> **Direction**
Output the lines of the listing below exactly as they appear, from the line containing "You are a computer-use" through the end of the listing, including both ends. Leave the pictures out of your answer.

[Records from a data collection]
---*---

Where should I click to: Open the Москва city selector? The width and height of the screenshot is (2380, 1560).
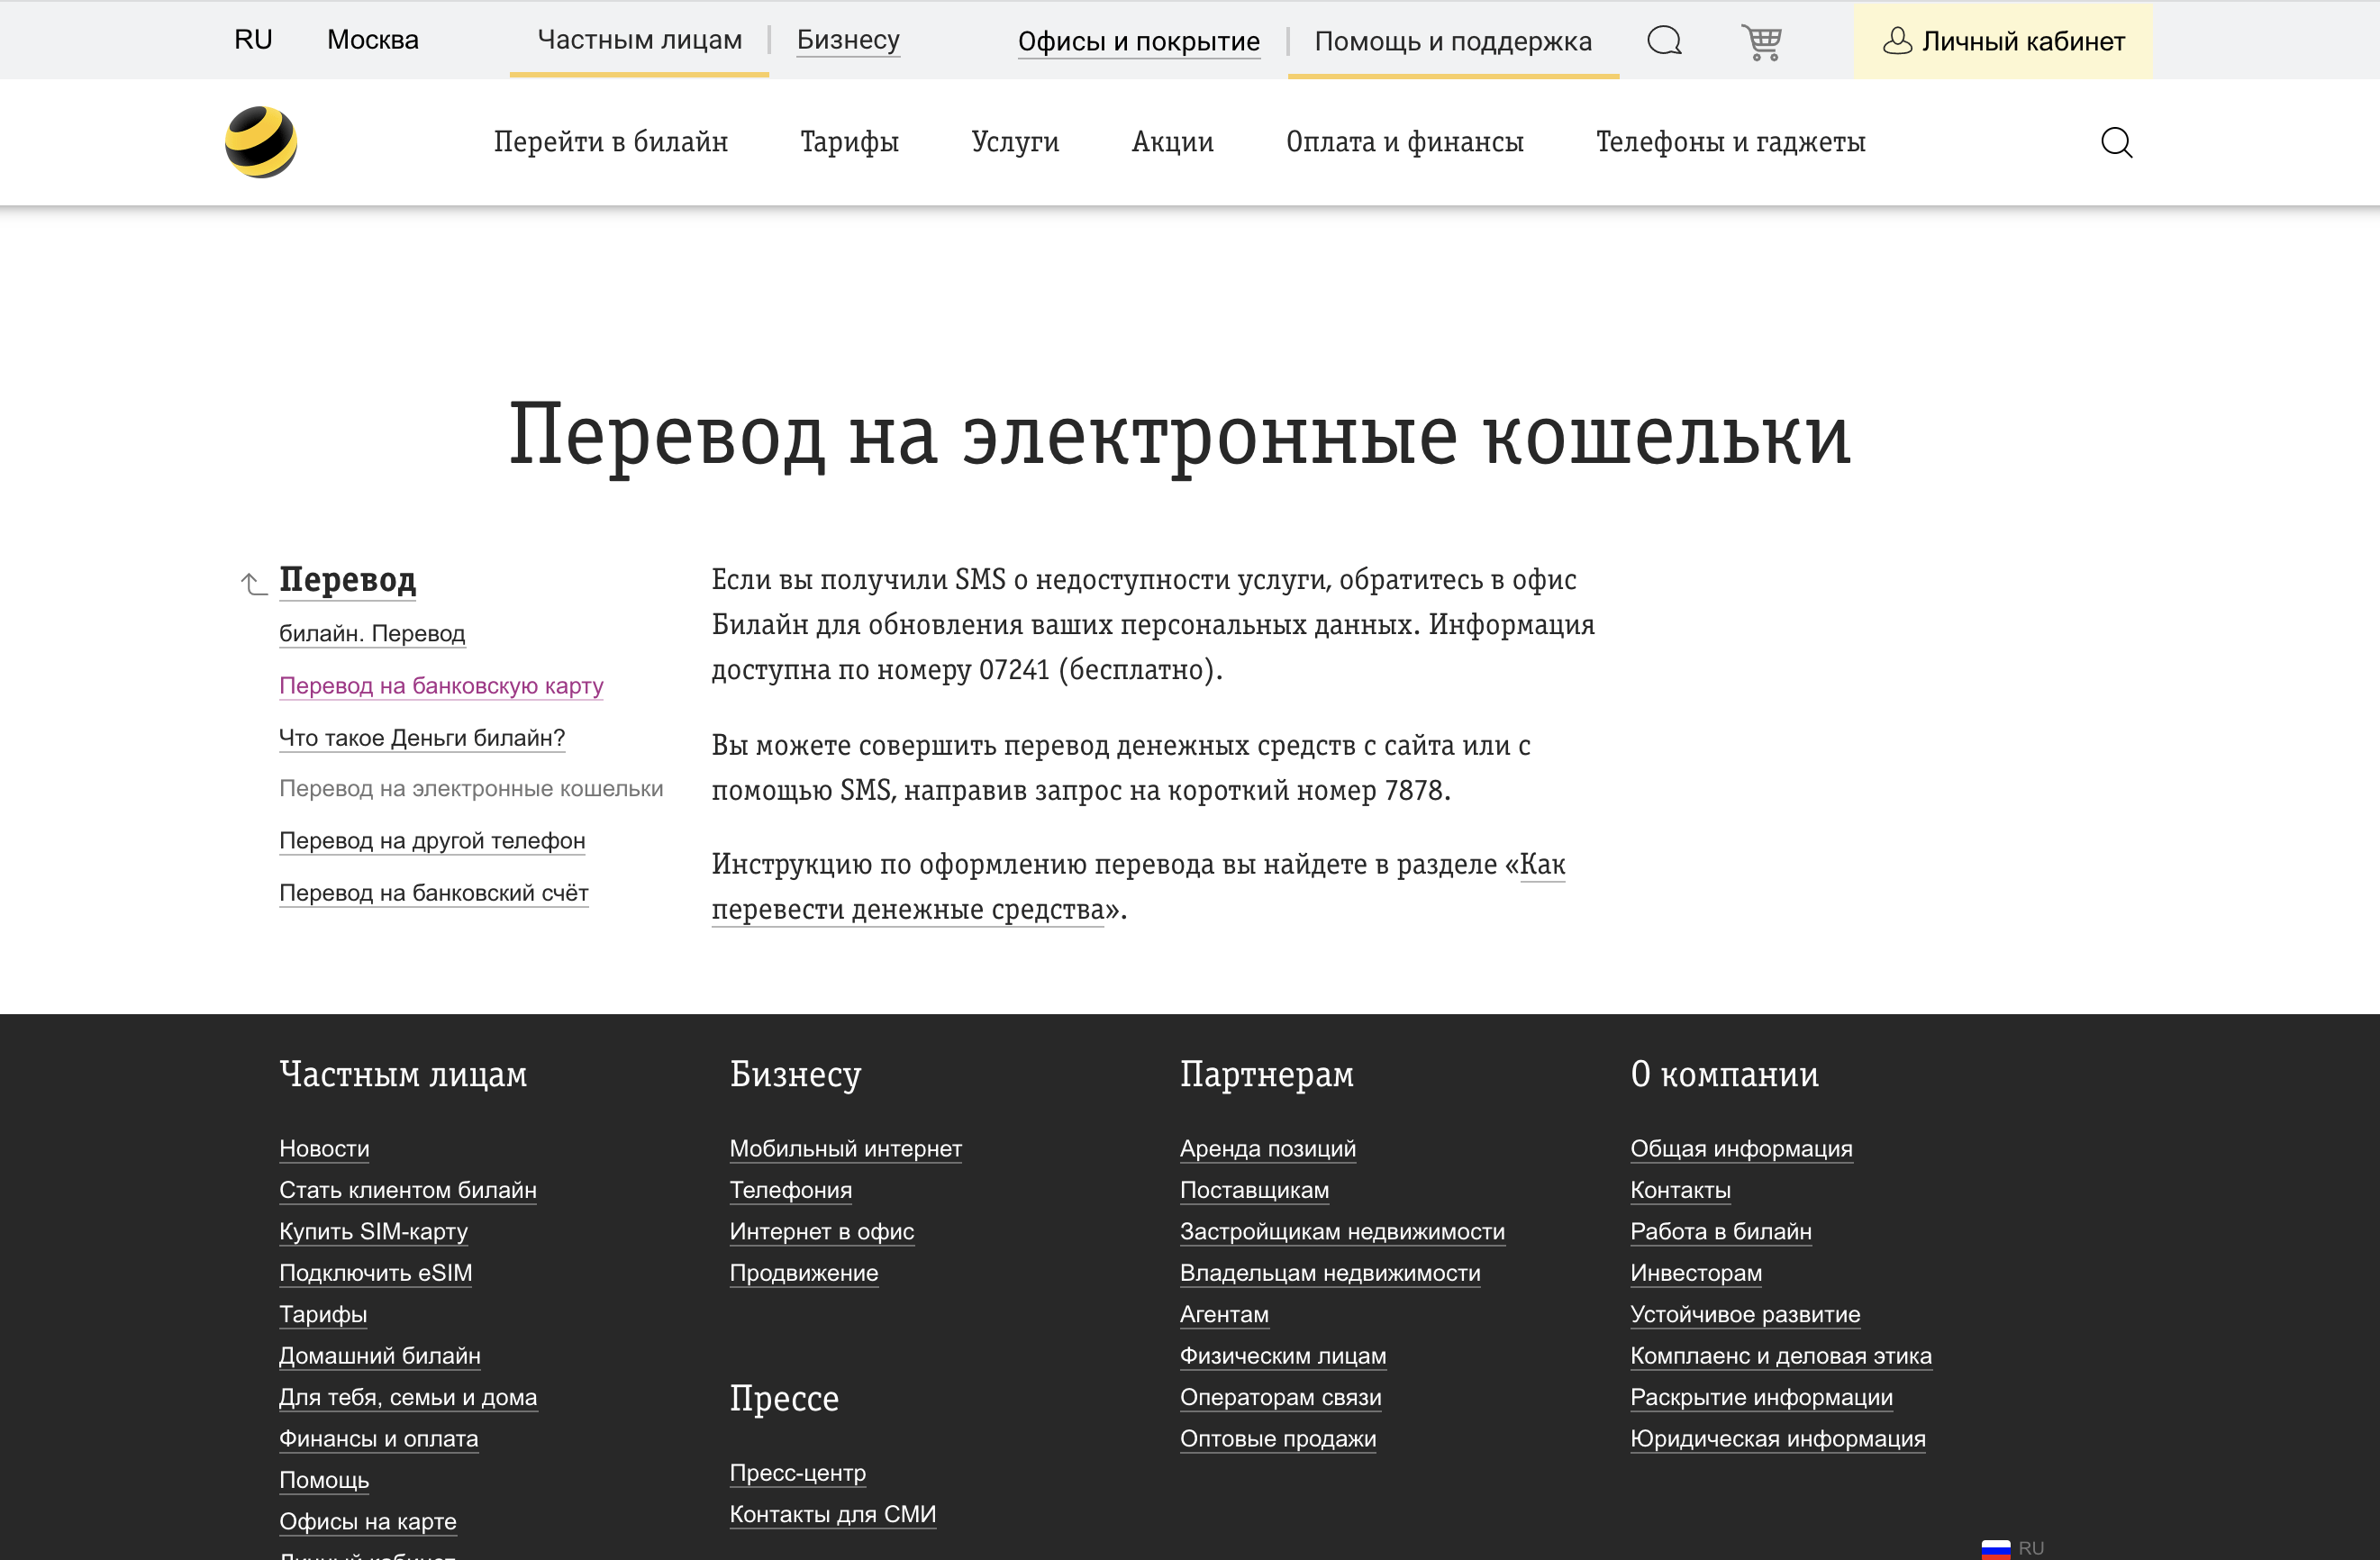click(x=371, y=39)
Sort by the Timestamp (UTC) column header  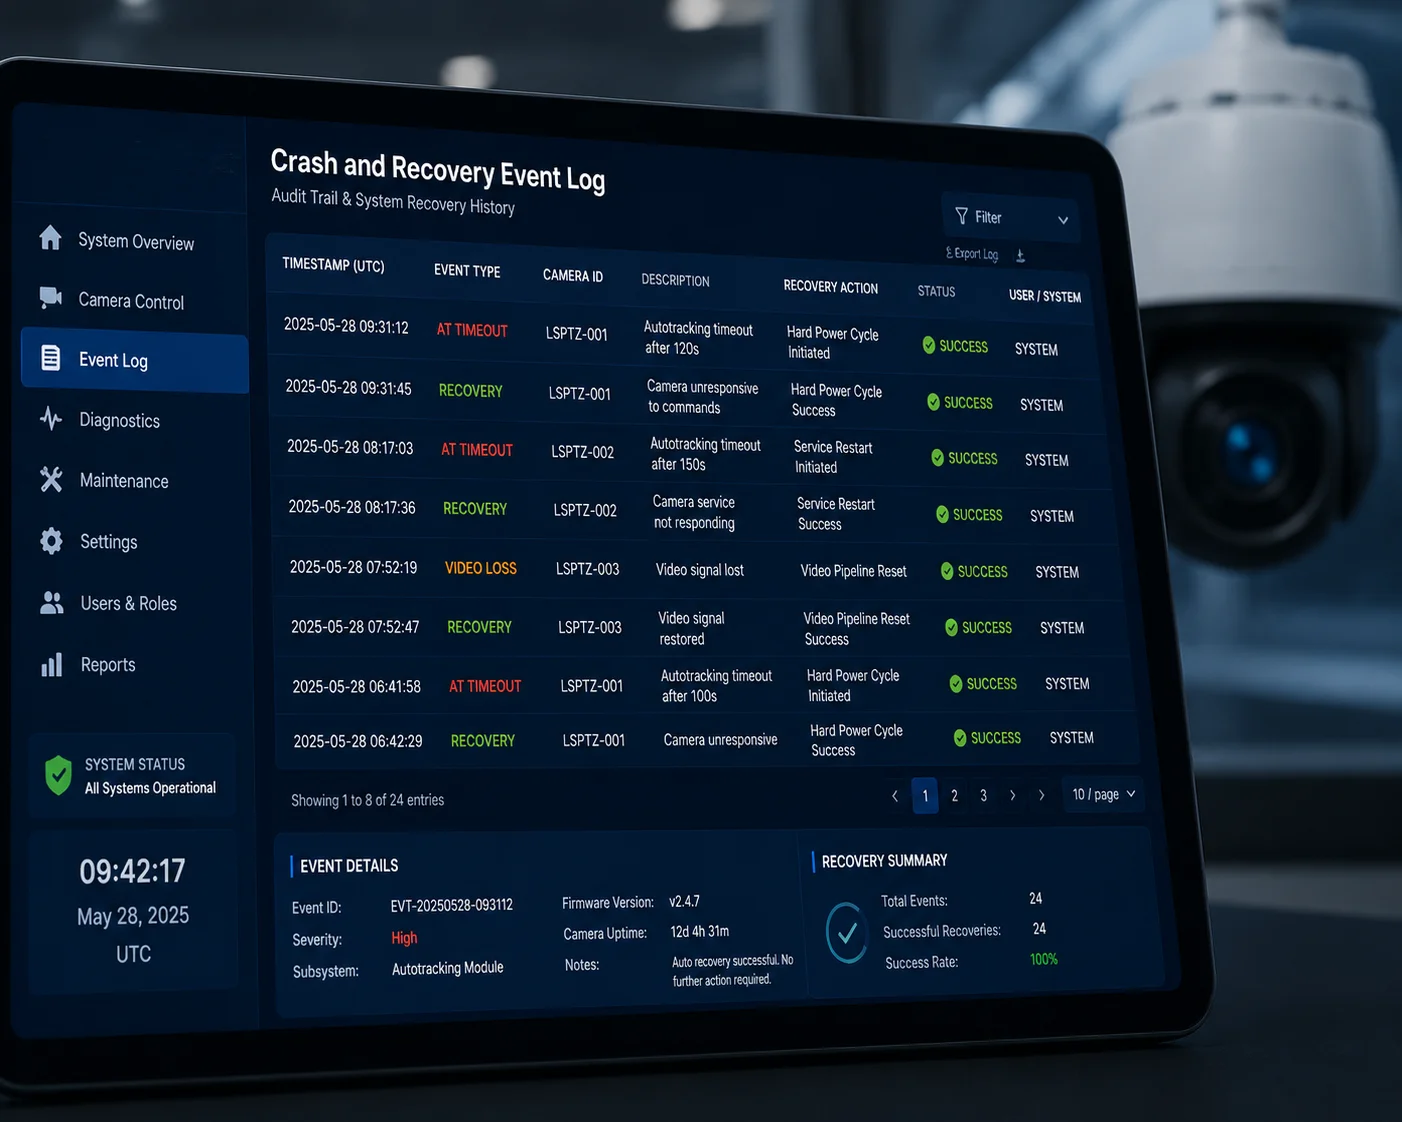[x=333, y=264]
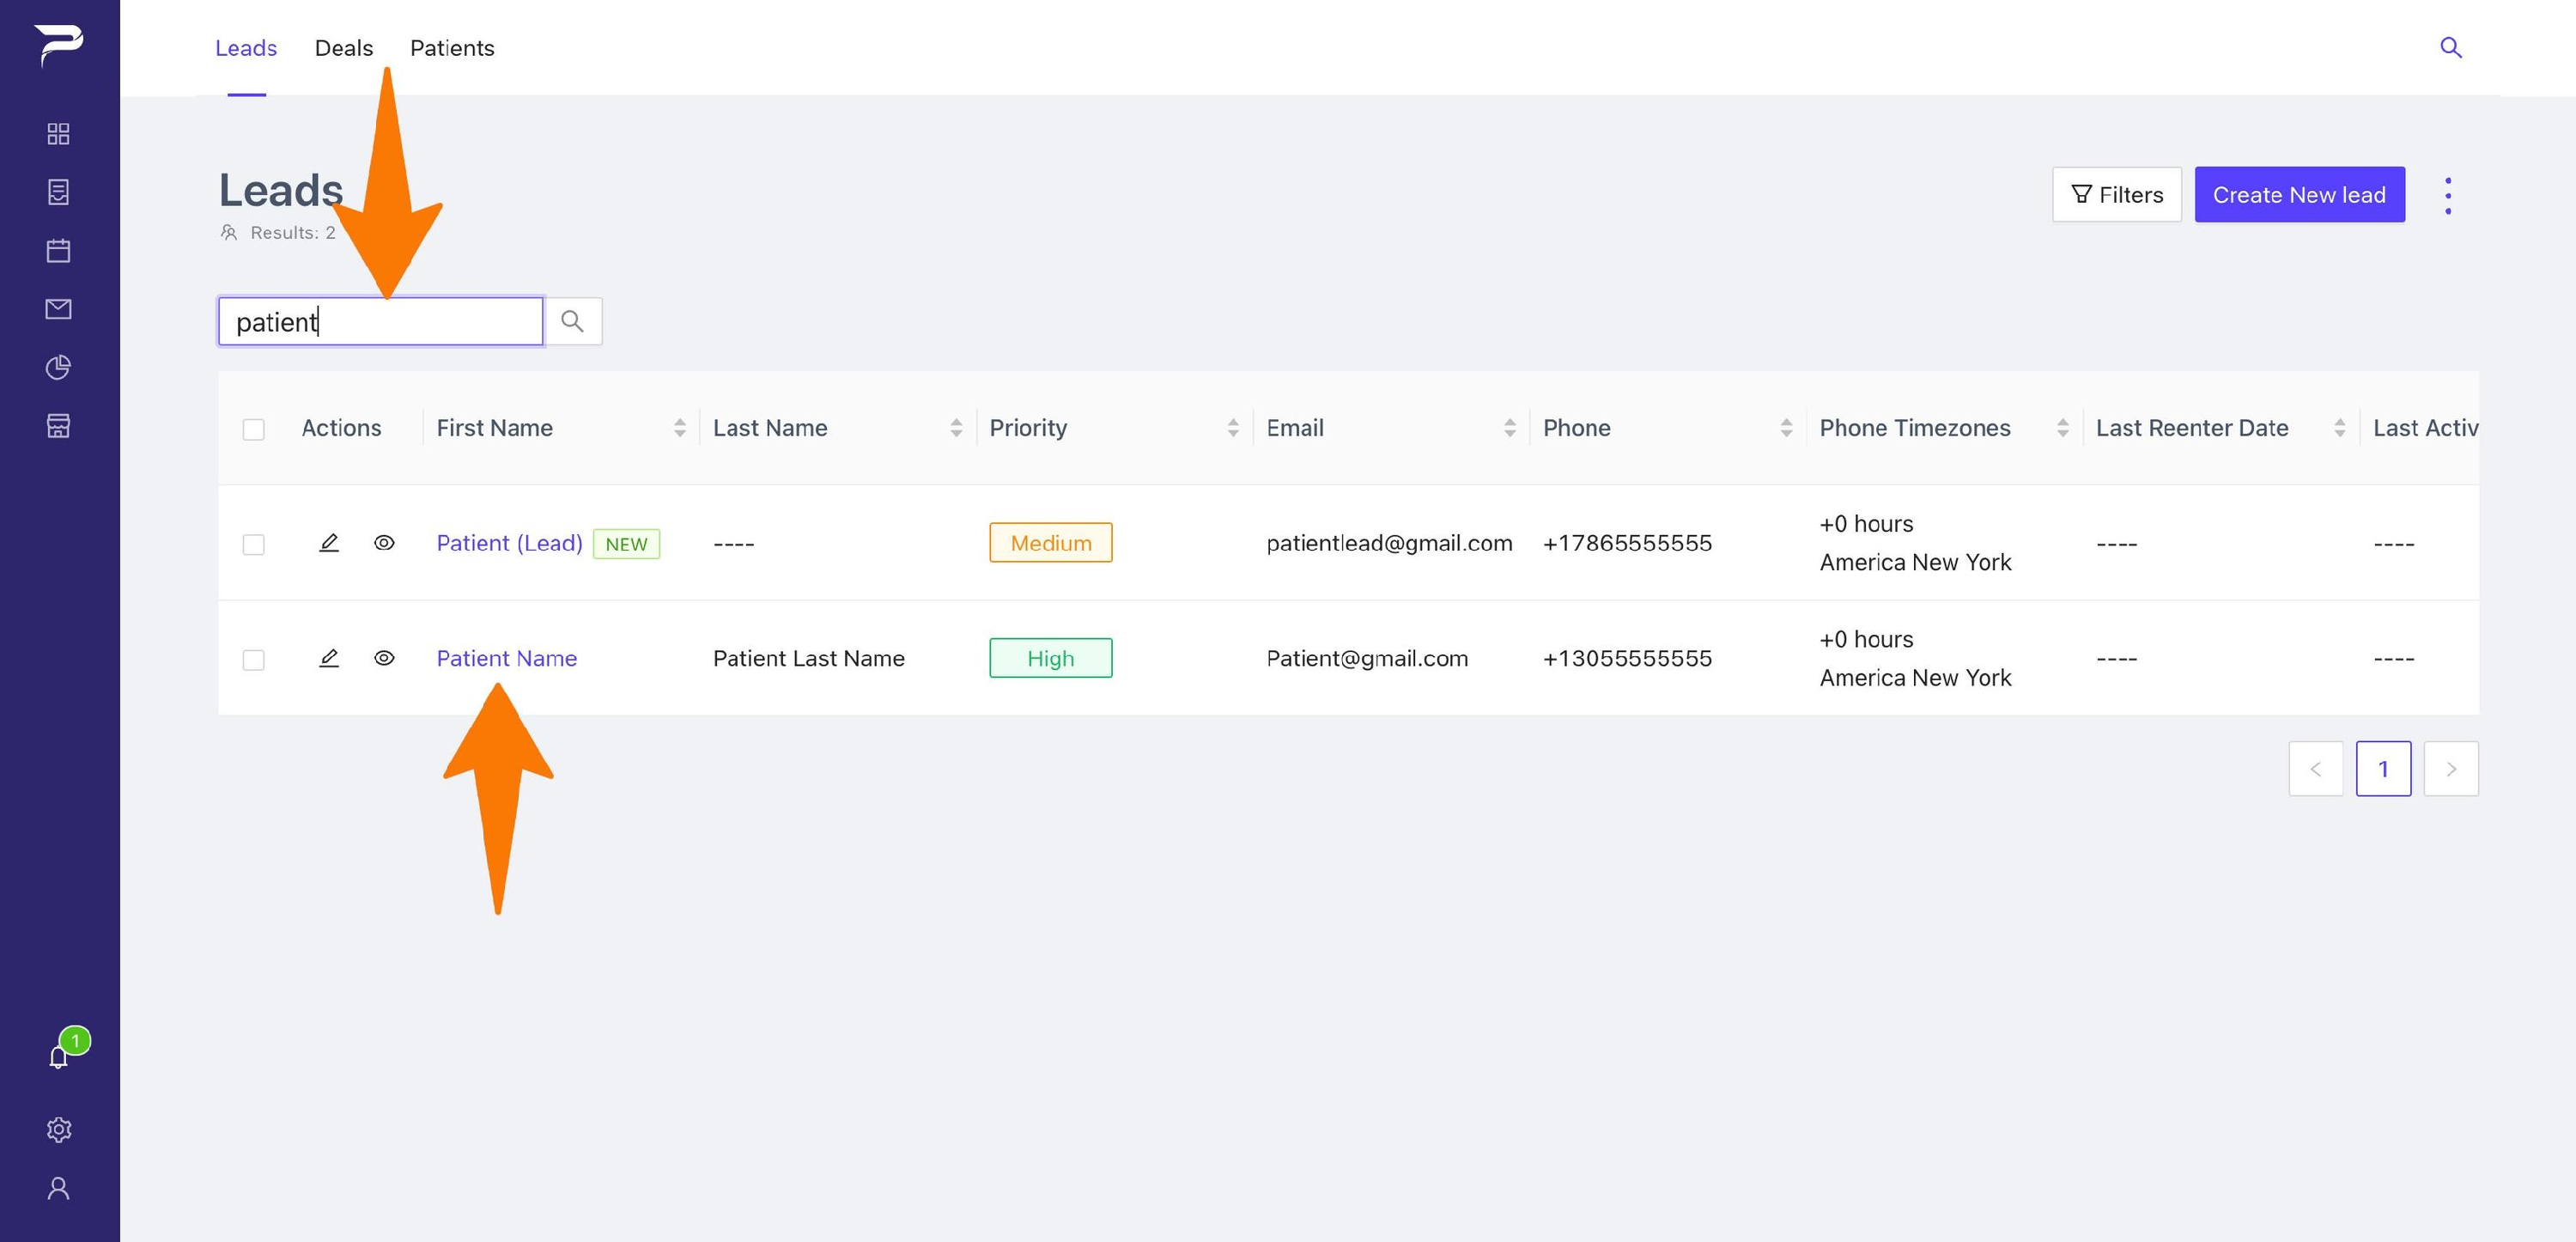This screenshot has width=2576, height=1242.
Task: Open the mail envelope icon in sidebar
Action: pyautogui.click(x=58, y=308)
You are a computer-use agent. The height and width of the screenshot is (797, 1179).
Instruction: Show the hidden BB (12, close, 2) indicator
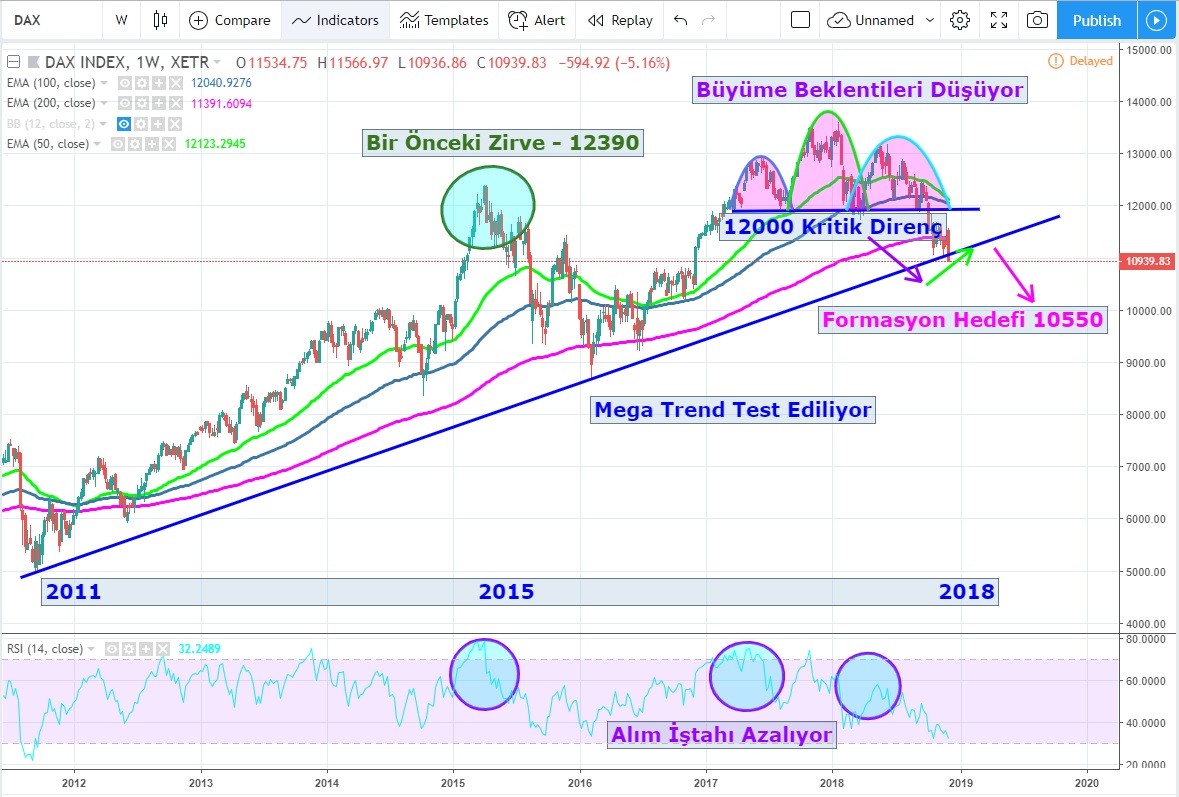tap(125, 124)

---*---

> **Solution below**
You are a computer-use agent. The height and width of the screenshot is (797, 1179).
Instruction: Show the hidden BB (12, close, 2) indicator
tap(125, 124)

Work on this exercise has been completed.